Here is the guideline on how to best approach VM sizing for memory:
* When doing ad-hoc analysis the user will see green/yellow/red icons that tell her about the memory utilization on the backend. When yellow or red, clicking the icon will list temporary tables that can be deleted to free up memory. You can, of course, delete any other tables that you are not going to reference going forward. The tables can always be recreated if you need to at a later point.
* Ad hoc work could be for analysis or modeling. We cannot predict what resources the user may use (as that is the function of the complexity of the operation performed) or how they decide to reference previous tables. This is the very nature of interactive analysis or design. Hence, it is left to the user on how to manage memory.

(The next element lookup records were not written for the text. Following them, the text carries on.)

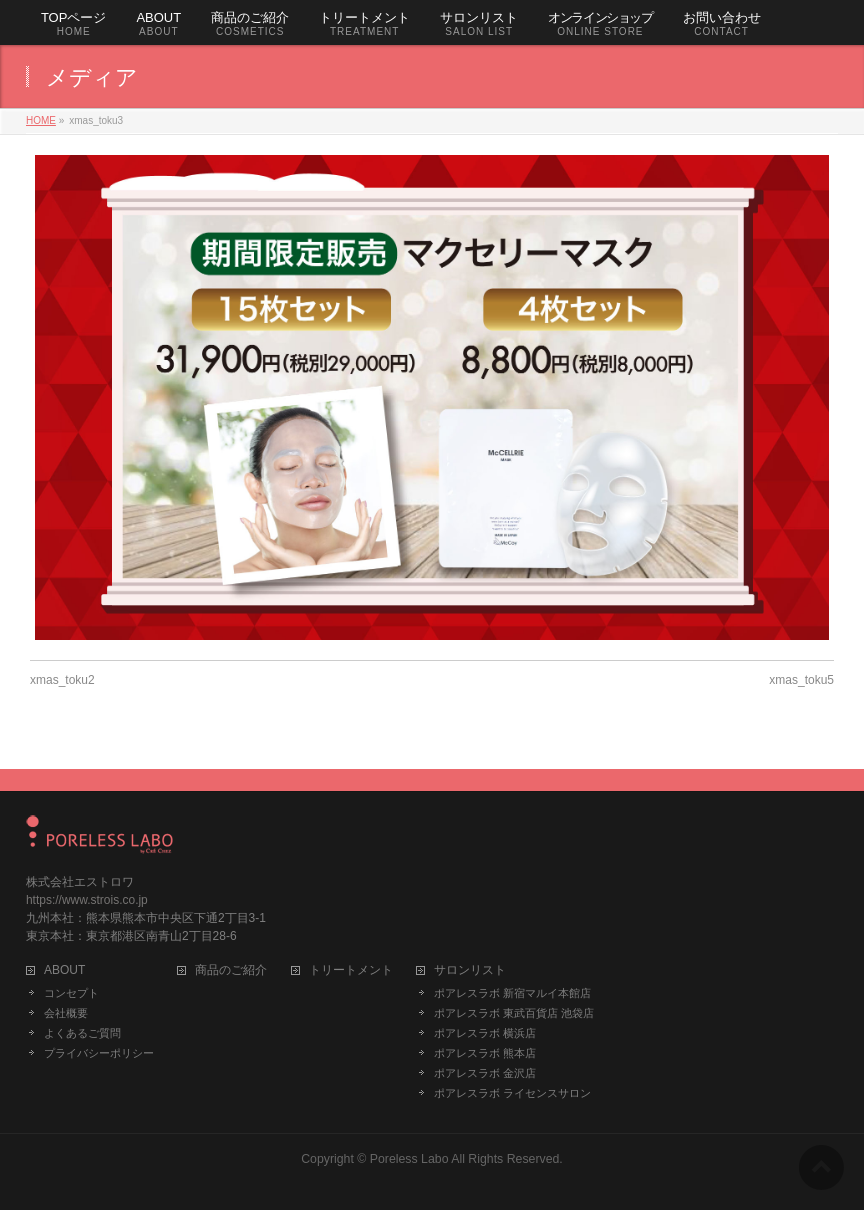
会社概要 (66, 1013)
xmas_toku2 (62, 680)
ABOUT (64, 970)
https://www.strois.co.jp (87, 900)
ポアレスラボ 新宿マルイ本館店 (512, 993)
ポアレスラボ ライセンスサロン (512, 1093)
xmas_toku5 (801, 680)
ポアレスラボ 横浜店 (485, 1033)
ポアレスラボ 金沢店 (485, 1073)
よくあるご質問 (82, 1033)
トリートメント (351, 970)
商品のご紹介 (231, 970)
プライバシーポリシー (99, 1053)
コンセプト (71, 993)
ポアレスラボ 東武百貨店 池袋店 (514, 1013)
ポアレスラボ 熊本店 (485, 1053)
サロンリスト (470, 970)
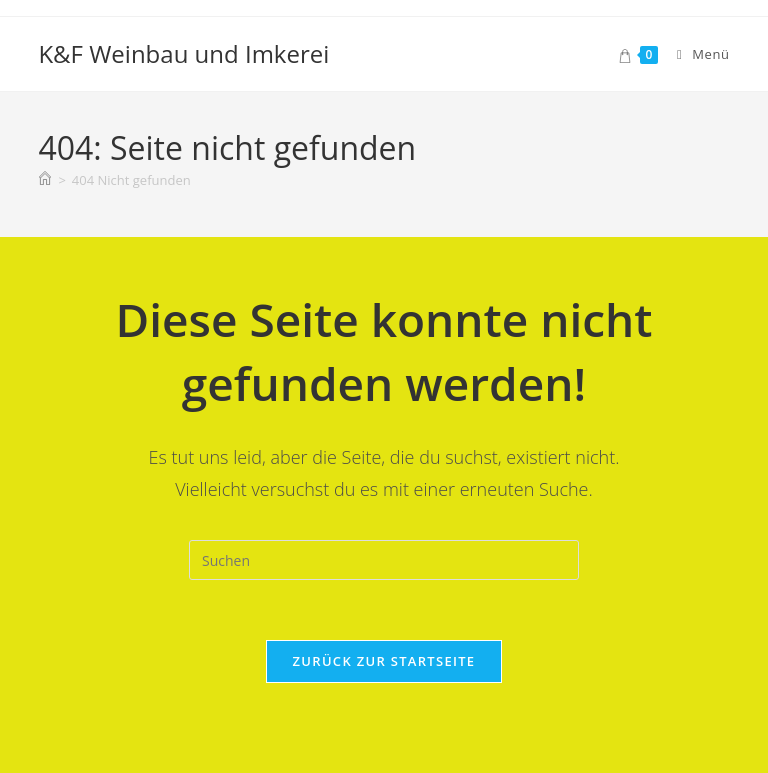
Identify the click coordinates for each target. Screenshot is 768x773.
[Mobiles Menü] (696, 54)
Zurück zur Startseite (384, 661)
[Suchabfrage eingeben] (384, 560)
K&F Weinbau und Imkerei (183, 53)
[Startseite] (45, 180)
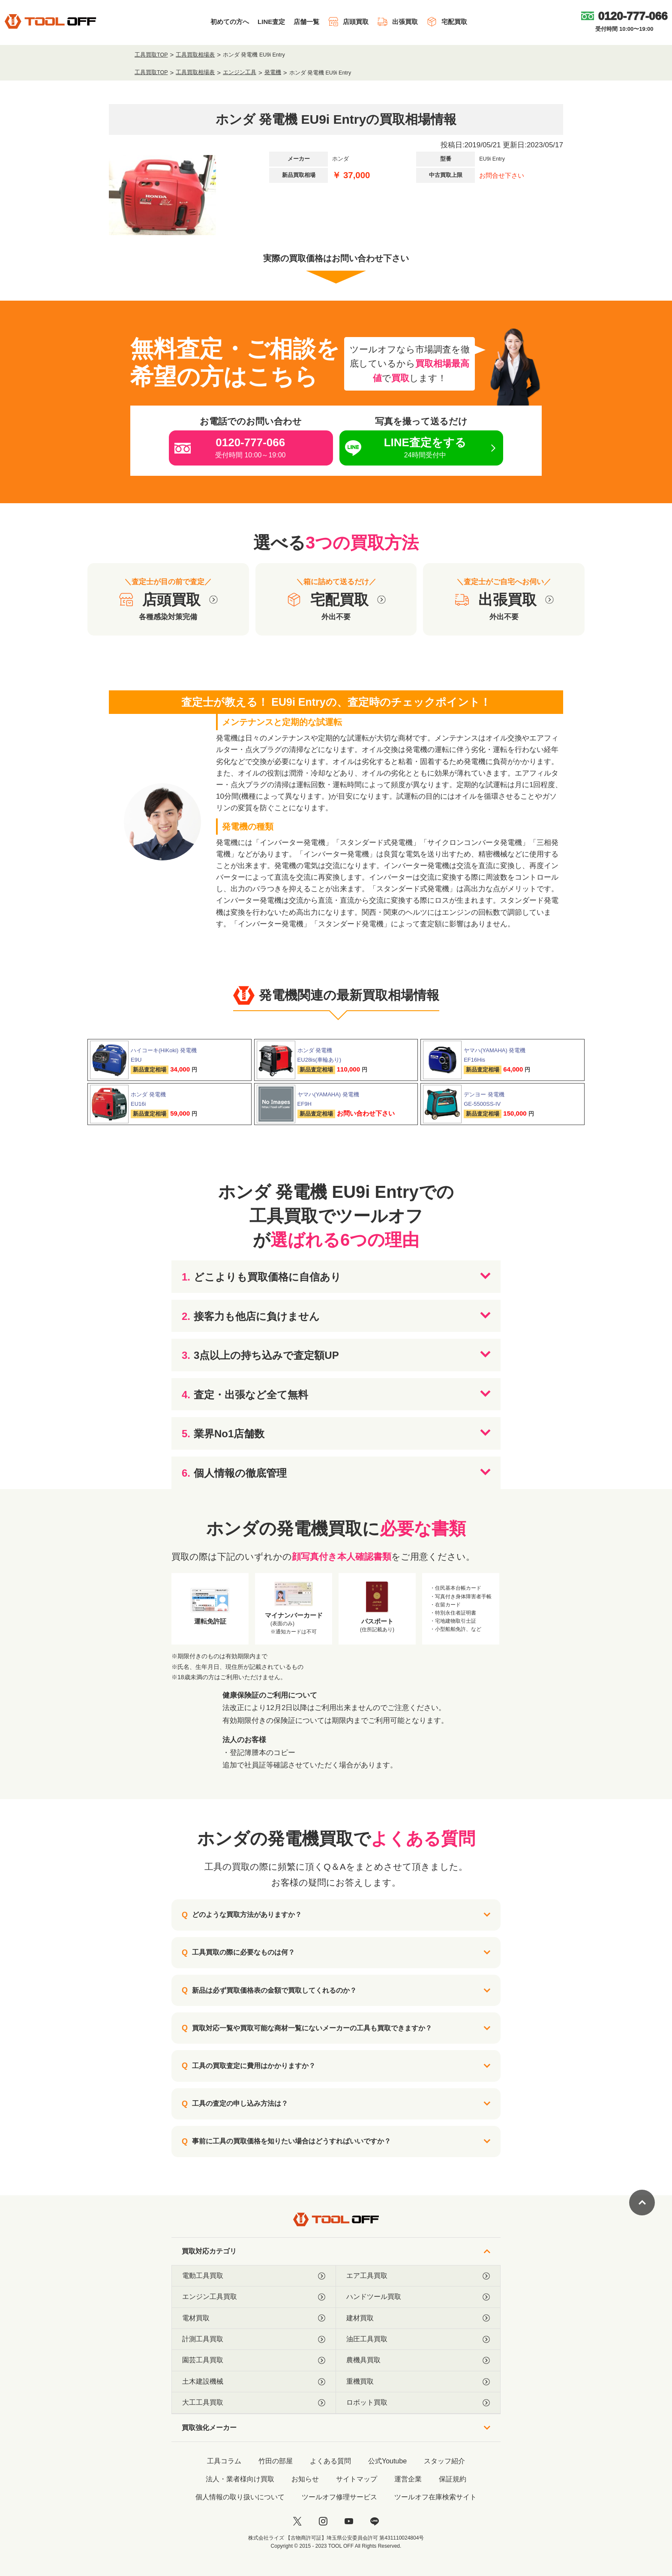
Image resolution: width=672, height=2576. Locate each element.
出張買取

* Xcalar Design provides hints to help the user to manage memory.
* Being out of memory does not crash the system. Xcalar is robust. It just prompts you to housekeep your tables.
* When a dataflow is run in a batch fashion (OLAP style), we can handle all memory management ourselves. This is because we know the entire query/model/dataflow end-to-end. We can optimize the graph and manage resources like any optimizer would, say, as Oracle or SQL Server would.
* Your memory consumption is going to be a function of the complexity of the operations performed on your initial datasets. Modeling is done in memory for any number of rows up to a trillion. It does not use disk or flash because that affects interactivity.
* Batch jobs utilize the memory hierarchy -- DRAM, flash, disk, and utilize a lot less memory than when modeling. Less memory than optimal will mean the job will page more to disk but will still complete.
* We recommend providing 4-8X (as a multiple of the dataset being processed) for the amount of memory for ad hoc modeling work. For batch jobs 3X should suffice.
* Whether doing ad hoc or running batch jobs, doubling the memory should speed things up by close to 2X for most jobs as Xcalar demonstrates near liner performance including for relational compute. This is a good way to decide on how many VMs you need for a particular size of dataset, for the level of complexity needed to process it, and the kind of interactivity you desire. The more complex the processing (say, matrix multiplication), the more the demands on dynamic memory consumption.
* Xcalar scales with metadata and not data. The primary factor that determines memory consumption is the complexity of the algorithms. You may double your dataset but only need 20% more memory. It all depends on what you are doing. This means that with Xcalar you will use a lot fewer resources, and do things faster and more efficiently.